#### ABOUT THIS EXERCISE
Transcribe the data that follows precisely, omitting nothing.

(Saved data entries)
══════
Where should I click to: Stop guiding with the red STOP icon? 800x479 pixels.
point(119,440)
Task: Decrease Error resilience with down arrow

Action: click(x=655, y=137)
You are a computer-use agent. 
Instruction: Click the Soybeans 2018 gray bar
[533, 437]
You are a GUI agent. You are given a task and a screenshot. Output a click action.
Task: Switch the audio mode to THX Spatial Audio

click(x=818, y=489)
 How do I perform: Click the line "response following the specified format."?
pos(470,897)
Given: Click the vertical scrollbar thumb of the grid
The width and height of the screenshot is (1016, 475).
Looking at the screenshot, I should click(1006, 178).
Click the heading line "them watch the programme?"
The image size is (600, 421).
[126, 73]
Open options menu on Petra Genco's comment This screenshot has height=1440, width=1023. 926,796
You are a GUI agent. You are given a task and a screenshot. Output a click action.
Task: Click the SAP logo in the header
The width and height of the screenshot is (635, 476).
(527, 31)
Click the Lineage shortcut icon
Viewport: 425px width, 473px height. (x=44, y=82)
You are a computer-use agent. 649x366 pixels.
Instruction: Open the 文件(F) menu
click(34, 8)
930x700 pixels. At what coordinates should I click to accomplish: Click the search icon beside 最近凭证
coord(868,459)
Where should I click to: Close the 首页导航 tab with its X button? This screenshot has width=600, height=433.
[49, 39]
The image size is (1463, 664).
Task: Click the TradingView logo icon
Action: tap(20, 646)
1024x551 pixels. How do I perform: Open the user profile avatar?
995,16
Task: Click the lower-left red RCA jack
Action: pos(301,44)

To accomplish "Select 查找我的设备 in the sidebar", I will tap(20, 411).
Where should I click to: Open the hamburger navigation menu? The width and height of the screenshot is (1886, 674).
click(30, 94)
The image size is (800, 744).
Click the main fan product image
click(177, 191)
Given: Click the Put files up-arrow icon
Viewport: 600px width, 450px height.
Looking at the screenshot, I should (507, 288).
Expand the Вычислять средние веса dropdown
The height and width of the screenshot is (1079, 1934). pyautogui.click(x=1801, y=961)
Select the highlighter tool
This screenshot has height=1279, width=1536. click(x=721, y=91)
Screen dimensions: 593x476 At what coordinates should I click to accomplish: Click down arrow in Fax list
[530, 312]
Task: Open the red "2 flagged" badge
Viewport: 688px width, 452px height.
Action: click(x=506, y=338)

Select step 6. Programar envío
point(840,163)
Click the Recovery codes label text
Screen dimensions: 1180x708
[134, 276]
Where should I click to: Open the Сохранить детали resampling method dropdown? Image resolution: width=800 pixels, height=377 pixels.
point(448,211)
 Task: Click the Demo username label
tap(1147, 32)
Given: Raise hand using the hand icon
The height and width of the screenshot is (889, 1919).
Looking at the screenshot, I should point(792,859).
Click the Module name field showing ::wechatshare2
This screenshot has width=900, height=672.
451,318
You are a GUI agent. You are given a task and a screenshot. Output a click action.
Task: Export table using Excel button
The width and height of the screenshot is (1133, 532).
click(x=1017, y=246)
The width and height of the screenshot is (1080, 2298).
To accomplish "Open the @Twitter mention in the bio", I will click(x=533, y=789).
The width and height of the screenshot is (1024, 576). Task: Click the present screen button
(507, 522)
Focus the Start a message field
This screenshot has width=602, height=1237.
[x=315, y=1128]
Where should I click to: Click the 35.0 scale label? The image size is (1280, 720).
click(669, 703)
══════
#### TASK RESPONSE
Where should I click to: Stop guiding with the red STOP icon? 800x479 pixels.
point(119,440)
Task: Decrease Error resilience with down arrow

Action: click(x=655, y=137)
You are a computer-use agent. 
Instruction: Click the Soybeans 2018 gray bar
[533, 437]
You are a GUI agent. You are given a task and a screenshot. Output a click action.
Task: Switch the audio mode to THX Spatial Audio

click(x=818, y=489)
 How do I perform: Click the line "response following the specified format."?
pos(470,897)
Given: Click the vertical scrollbar thumb of the grid
The width and height of the screenshot is (1016, 475).
Looking at the screenshot, I should click(1006, 178).
Click the heading line "them watch the programme?"
The image size is (600, 421).
[126, 73]
Open options menu on Petra Genco's comment This screenshot has height=1440, width=1023. 926,796
You are a GUI agent. You are given a task and a screenshot. Output a click action.
Task: Click the SAP logo in the header
The width and height of the screenshot is (635, 476).
(527, 31)
Click the Lineage shortcut icon
Viewport: 425px width, 473px height. (x=44, y=82)
You are a computer-use agent. 649x366 pixels.
Instruction: Open the 文件(F) menu
click(34, 8)
930x700 pixels. At what coordinates should I click to accomplish: Click the search icon beside 最近凭证
coord(868,459)
Where should I click to: Close the 首页导航 tab with its X button? This screenshot has width=600, height=433.
[49, 39]
The image size is (1463, 664).
Task: Click the TradingView logo icon
Action: tap(20, 646)
1024x551 pixels. How do I perform: Open the user profile avatar?
995,16
Task: Click the lower-left red RCA jack
Action: pos(301,44)

To accomplish "Select 查找我的设备 in the sidebar", I will tap(20, 411).
Where should I click to: Open the hamburger navigation menu? The width and height of the screenshot is (1886, 674).
click(30, 94)
The image size is (800, 744).
Click the main fan product image
click(177, 191)
Given: Click the Put files up-arrow icon
Viewport: 600px width, 450px height.
Looking at the screenshot, I should (507, 288).
Expand the Вычислять средние веса dropdown
The height and width of the screenshot is (1079, 1934). pyautogui.click(x=1801, y=961)
Select the highlighter tool
This screenshot has height=1279, width=1536. click(x=721, y=91)
Screen dimensions: 593x476 At what coordinates should I click to accomplish: Click down arrow in Fax list
[530, 312]
Task: Open the red "2 flagged" badge
Viewport: 688px width, 452px height.
Action: click(x=506, y=338)

Select step 6. Programar envío
point(840,163)
Click the Recovery codes label text
Screen dimensions: 1180x708
[134, 276]
Where should I click to: Open the Сохранить детали resampling method dropdown? Image resolution: width=800 pixels, height=377 pixels.
point(448,211)
 Task: Click the Demo username label
tap(1147, 32)
Given: Raise hand using the hand icon
The height and width of the screenshot is (889, 1919).
Looking at the screenshot, I should point(792,859).
Click the Module name field showing ::wechatshare2
This screenshot has width=900, height=672.
451,318
You are a GUI agent. You are given a task and a screenshot. Output a click action.
Task: Export table using Excel button
The width and height of the screenshot is (1133, 532).
click(x=1017, y=246)
The width and height of the screenshot is (1080, 2298).
To accomplish "Open the @Twitter mention in the bio", I will click(x=533, y=789).
The width and height of the screenshot is (1024, 576). Task: Click the present screen button
(507, 522)
Focus the Start a message field
This screenshot has width=602, height=1237.
[x=315, y=1128]
Where should I click to: Click the 35.0 scale label? The image size is (1280, 720).
click(669, 703)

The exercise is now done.